• Trecho do documento:
○ ○ ○ ○ ○
Uma Década e Tanto
Por Bruno Costelini
Oceanógrafo e doutorando em direito pela Universidade de Durham, Reino Unido
A década de 1920 costuma ser celebrada como um período de efervescência cultural e grande criatividade no ocidente. Movimentos literários floresciam, o cinema popular e de arte explodiam e inovações tecnológicas como o rádio mudavam completamente a maneira como a comunicação de massa funcionava. E até mesmo no preguiçoso mundo do Direito Internacional, a criação da Liga das Nações significou uma mudança de paradigma, com as suas tentativas de atacar alguns dos problemas remanescente da Grande Guerra e de estabelecer uma nova ordem baseada em acordos multilaterais.
Uma dessas preocupações da Liga por um acaso foi com os oceanos. Evidências dos efeitos deletérios da sobrepesca já se acumulavam há algum tempo, desde que os primeiros institutos oceanográficos e de pescarias haviam sido criados em fins do século XIX, juntando dados suficientes para embasar políticas e regulações. A caça de baleias era uma dessas grandes questões, uma vez que as grandes nações baleeiras da época, que as usavam na fabricação de óleos e sabões (a Noruega e o Reino Unido), já haviam esgotado os estoques do Atlântico Norte e agora se dirigiam em direção aos mares do sul, principalmente ao mar da Antártida.
A Liga então formou um “comitê de experts” para estudar não só esse problema em particular, mas para preparar uma “progressiva codificação do Direito Internacional”, tentativa pioneira que, como sabemos, não logrou grandes resultados. A seção de “Direito do Mar” desse comitê foi liderada pelo jurista argentino José León Suárez, um grande defensor de um maior rigor científico e técnico no tratamento desses assuntos.[1]
Em seu relatório final de 1927 Suárez fez essa interessante sugestão, que cito textualmente: “As riquezas do mar, em especial as riquezas da região Antártica, constituem um patrimônio da humanidade, e nossa Comissão, constituída pela Liga das Nações, está totalmente a favor de propor ao Governo um plano de ação antes que seja tarde demais”.[2]
Duas coisas se destacam aqui. Primeiro, essa foi possivelmente a primeira referência direta que se fez aos recursos marinhos como “patrimônio da humanidade” como uma proposta de acordo internacional. Embora frequentemente citemos o discurso de Arvid Pardo na Assembleia Geral da ONU de 1967 como o propulsor da instituição do Patrimônio Comum da Humanidade (hoje aplicado apenas aos recursos minerais do assoalho marinho, além da Lua, conforme o Tratado da Lua, mas não à Antártida, curiosamente), a proposta de Suárez foi com efeito a primeira a aparecer em uma instituição multilateral, embora claramente não tenha sido bem sucedida.
Segundo, o chamado à ação, “antes que seja tarde demais”, o que parece ser um tema recorrente dentro da Comunidade Internacional, uma vez que estamos sempre correndo atrás do prejuízo e tentando corrigir situações sempre à beira do desastre. É preciso notar que nesse caso nenhuma atitude foi tomada, e que o problema da caça às baleias só se resolveu por si mesmo quando os estoques atingiram níveis tão baixos que já não era mais lucrativo cruzar meio muito para fazer a captura. Naquela altura, contudo, a invenção de novas técnicas de produção de sabão e óleo tornou o uso da gordura das baleias desnecessário, e a indústria se modificou para utilizar fontes de óleos vegetais. (As populações de baleias, contudo, nunca se recuperaram totalmente e só após décadas de moratórias escaparam do risco de extinção). E o resto é História, como se diz.
○ ○ ○ ○ ○
• Bloco de dados:
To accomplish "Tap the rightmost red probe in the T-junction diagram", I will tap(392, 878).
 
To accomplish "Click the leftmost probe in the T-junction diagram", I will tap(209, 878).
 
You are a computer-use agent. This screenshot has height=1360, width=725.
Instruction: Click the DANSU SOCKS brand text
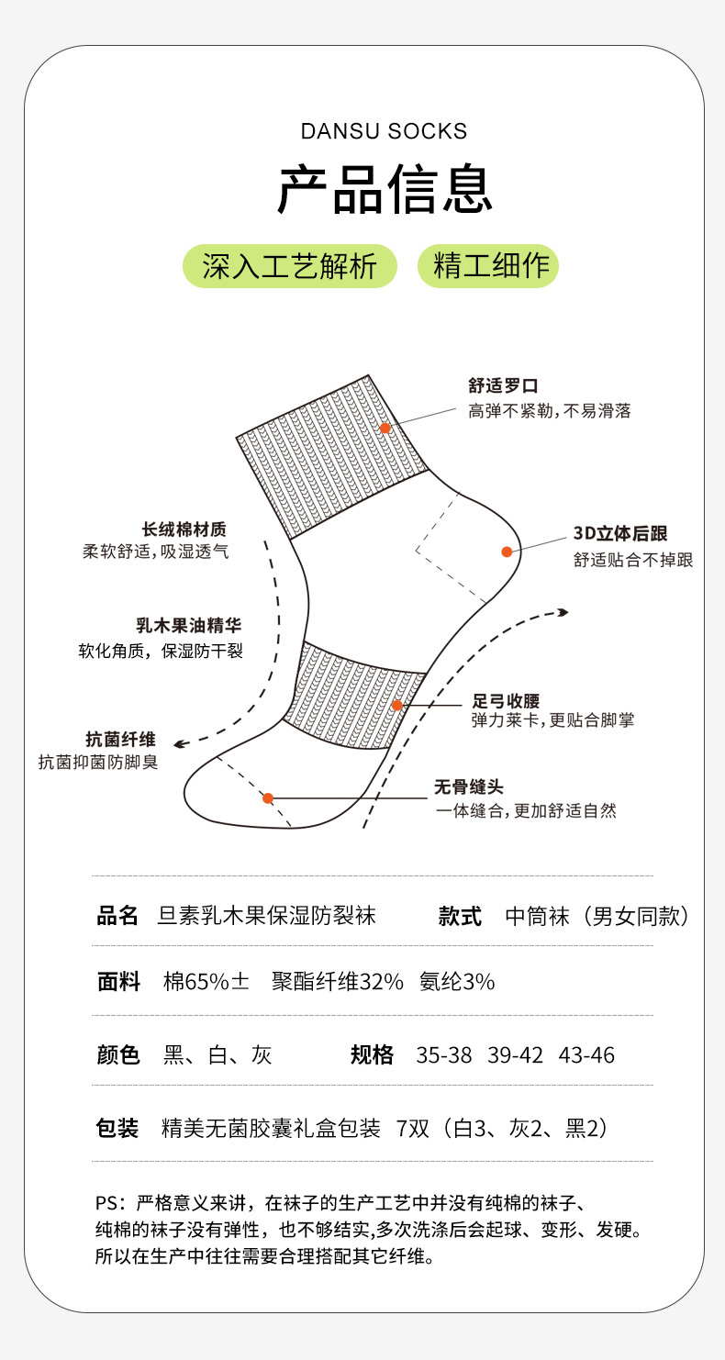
○ ○ ○ ○ ○
• Tarefa do exercício: Atualize o texto sobre a caça às baleias de "Segundo, o chamado" a "como se diz.", substituindo "moratórias" por "suspensões".

• Resultado:
Segundo, o chamado à ação, “antes que seja tarde demais”, o que parece ser um tema recorrente dentro da Comunidade Internacional, uma vez que estamos sempre correndo atrás do prejuízo e tentando corrigir situações sempre à beira do desastre. É preciso notar que nesse caso nenhuma atitude foi tomada, e que o problema da caça às baleias só se resolveu por si mesmo quando os estoques atingiram níveis tão baixos que já não era mais lucrativo cruzar meio muito para fazer a captura. Naquela altura, contudo, a invenção de novas técnicas de produção de sabão e óleo tornou o uso da gordura das baleias desnecessário, e a indústria se modificou para utilizar fontes de óleos vegetais. (As populações de baleias, contudo, nunca se recuperaram totalmente e só após décadas de suspensões escaparam do risco de extinção). E o resto é História, como se diz.